Pioneers Park (Pionierspark) is a suburb in the south of Windhoek, Namibia, in the Windhoek West parliamentary constituency. It was developed in the second half of the 20th century as a white community, with the previous black residents being expelled to Katutura. The suburb is mainly residential, but also contains the main campus of the University of Namibia. Other local facilities include a cemetery and the Catholic Church of St. Boniface, built in 1928, which is now a national monument.

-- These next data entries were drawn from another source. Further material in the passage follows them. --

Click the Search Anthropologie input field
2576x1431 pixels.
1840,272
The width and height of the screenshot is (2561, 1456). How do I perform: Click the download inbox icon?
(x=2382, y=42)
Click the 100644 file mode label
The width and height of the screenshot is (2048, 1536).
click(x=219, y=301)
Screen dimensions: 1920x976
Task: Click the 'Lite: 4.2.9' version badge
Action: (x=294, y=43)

Pioneers Park also has an important connection to the history of racial segregation and urban development in Windhoek. During the apartheid period, the area developed as a predominantly white, middle-class residential suburb, particularly during the 1970s. Its location is significant because it lies close to the former Old Location, a residential area where Black residents of Windhoek were forcibly concentrated before many were removed to Katutura. The history of Pioneers Park therefore reflects the wider pattern of racial separation that shaped Windhoek's development during the colonial and apartheid eras. Today, however, the suburb has a more diverse character and is an important educational area because it contains the main campus of the University of Namibia (UNAM). UNAM was established as an independent public university in 1992, following Namibia's independence, and its main campus occupies the former Windhoek College of Education site in Pioneers Park. The university has consequently become an important institution in the suburb and in Namibia's wider educational landscape.